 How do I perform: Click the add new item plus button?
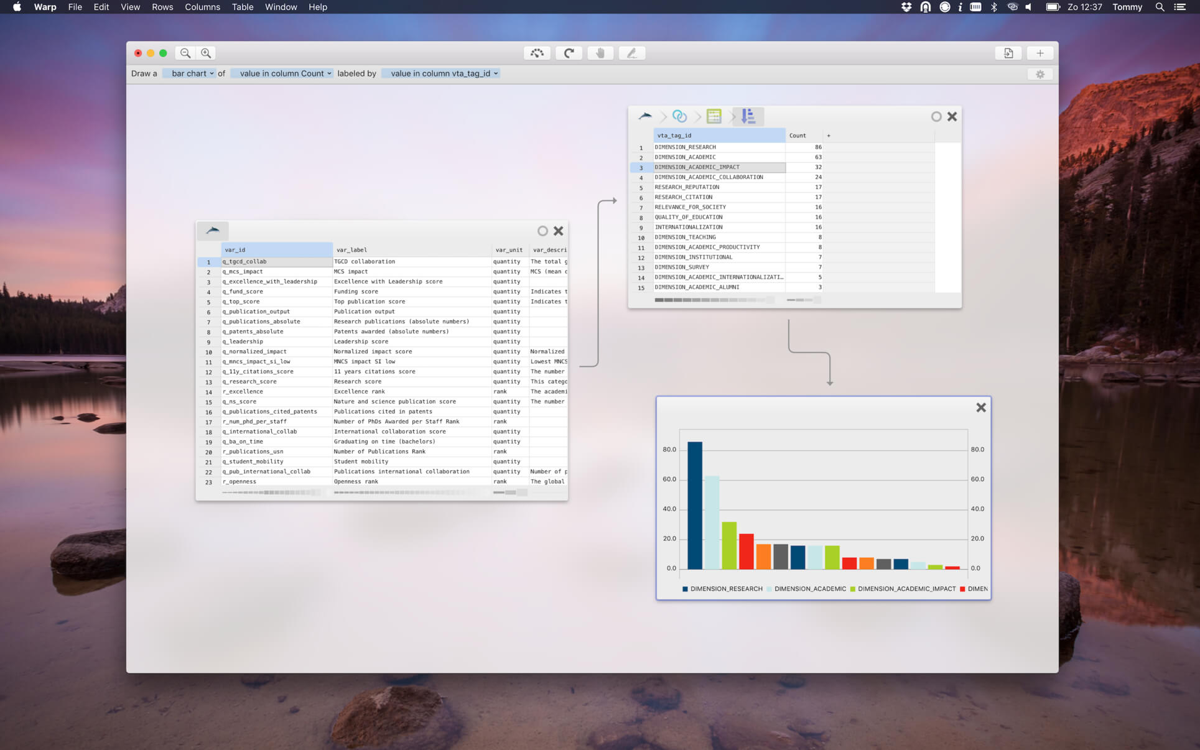pos(1040,53)
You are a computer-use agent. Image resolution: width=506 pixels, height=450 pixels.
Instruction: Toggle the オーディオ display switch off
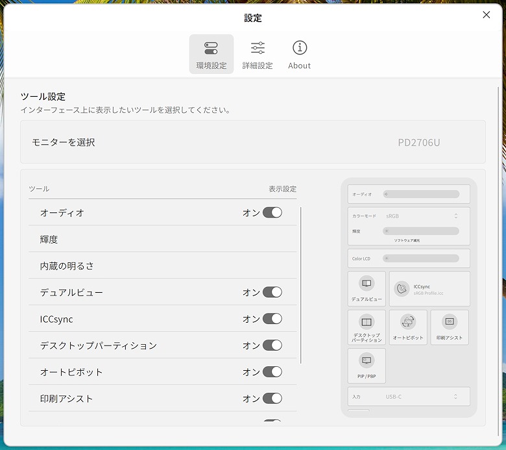[272, 212]
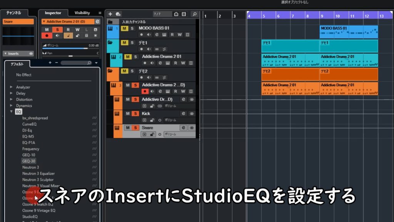The image size is (394, 222).
Task: Click Edit Channel Settings on Kick track
Action: 184,113
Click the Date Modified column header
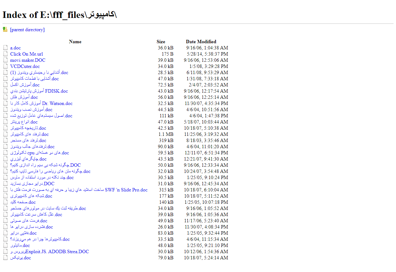The height and width of the screenshot is (272, 396). point(201,42)
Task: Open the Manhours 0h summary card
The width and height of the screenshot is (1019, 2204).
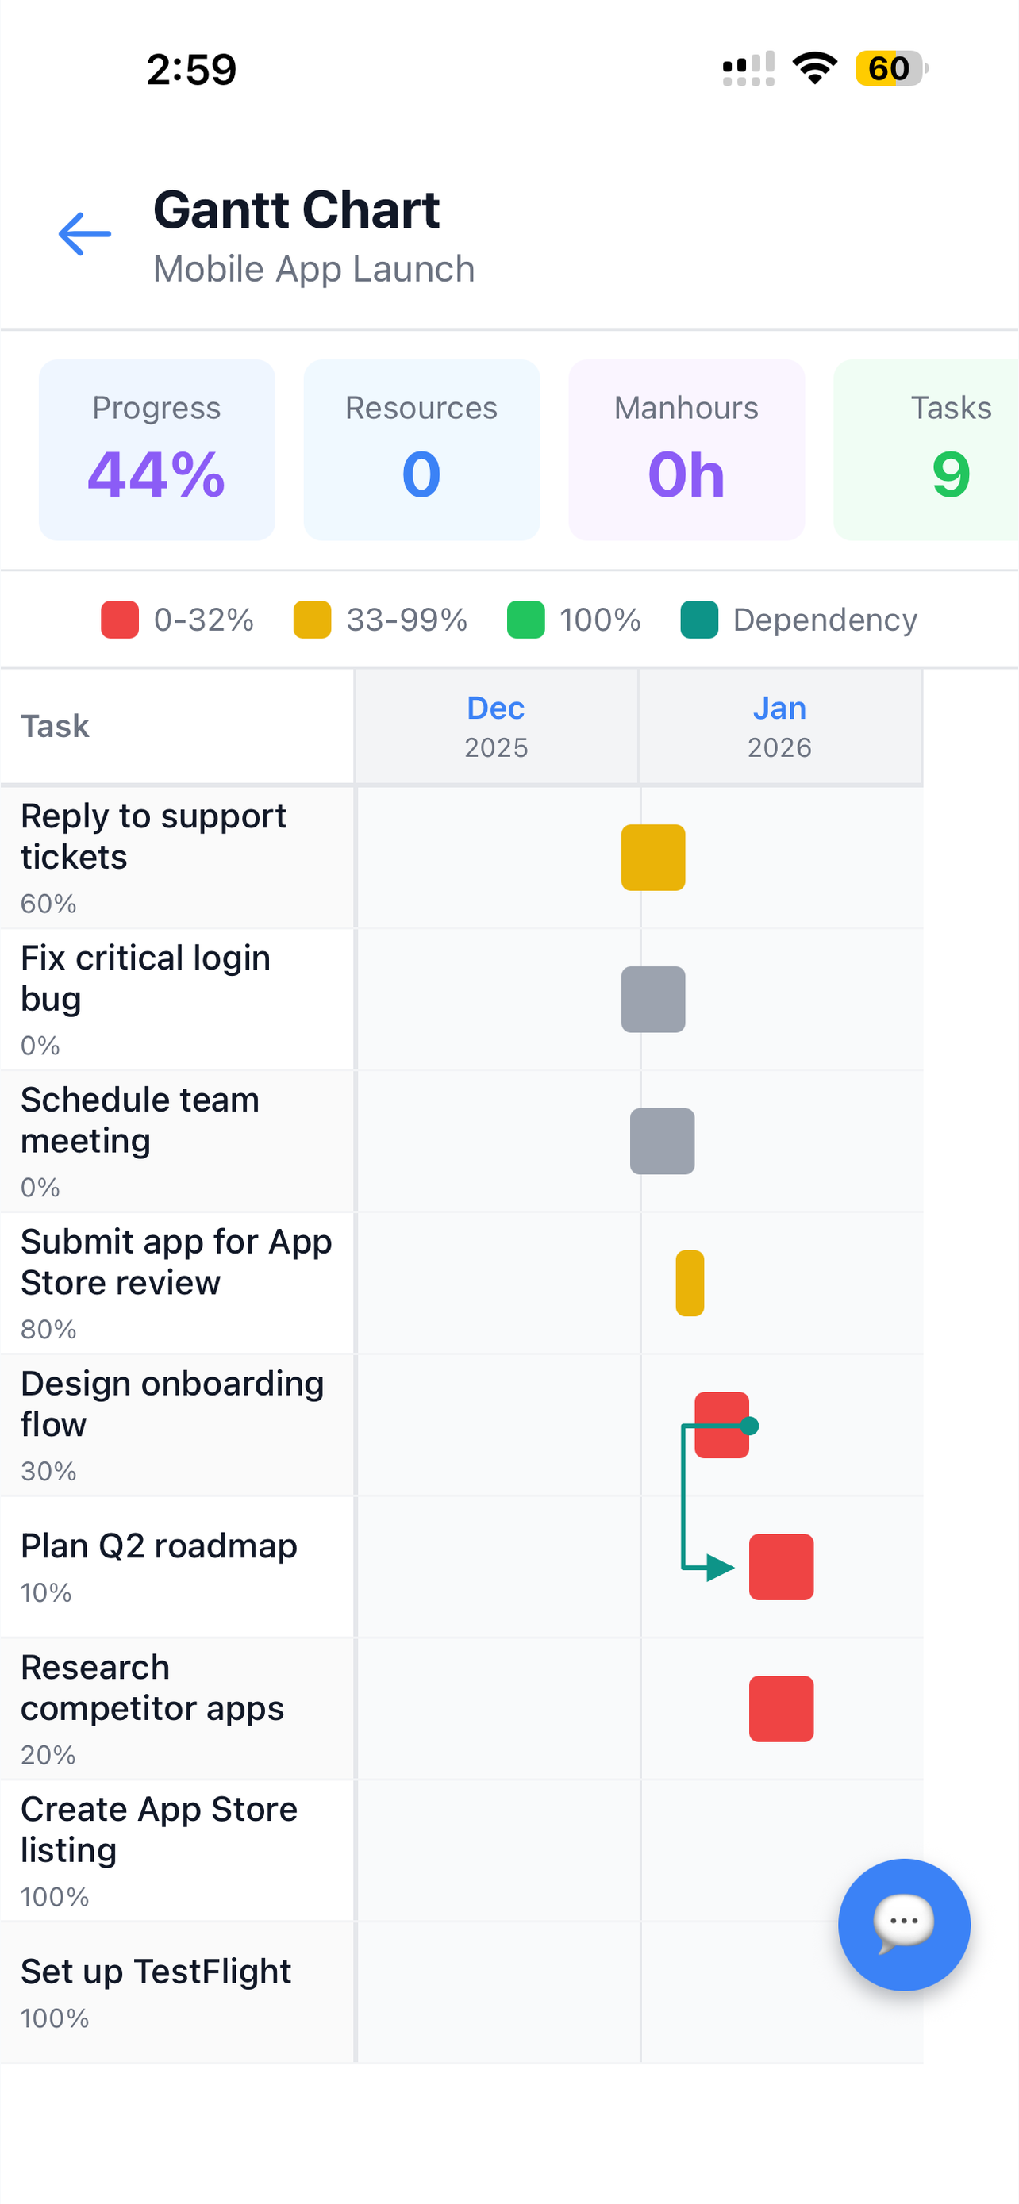Action: (687, 450)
▬▬▬▬▬▬▬▬▬▬
» Aim
In the part of the items that opens with the line containing "Task: Open the Manhours 0h summary card" and runs through the end of the items, swap "summary card" for "overview tile" and write that part out again with nothing else changed. Leave the pictures out.

» Reply
Task: Open the Manhours 0h overview tile
The width and height of the screenshot is (1019, 2204).
Action: (687, 450)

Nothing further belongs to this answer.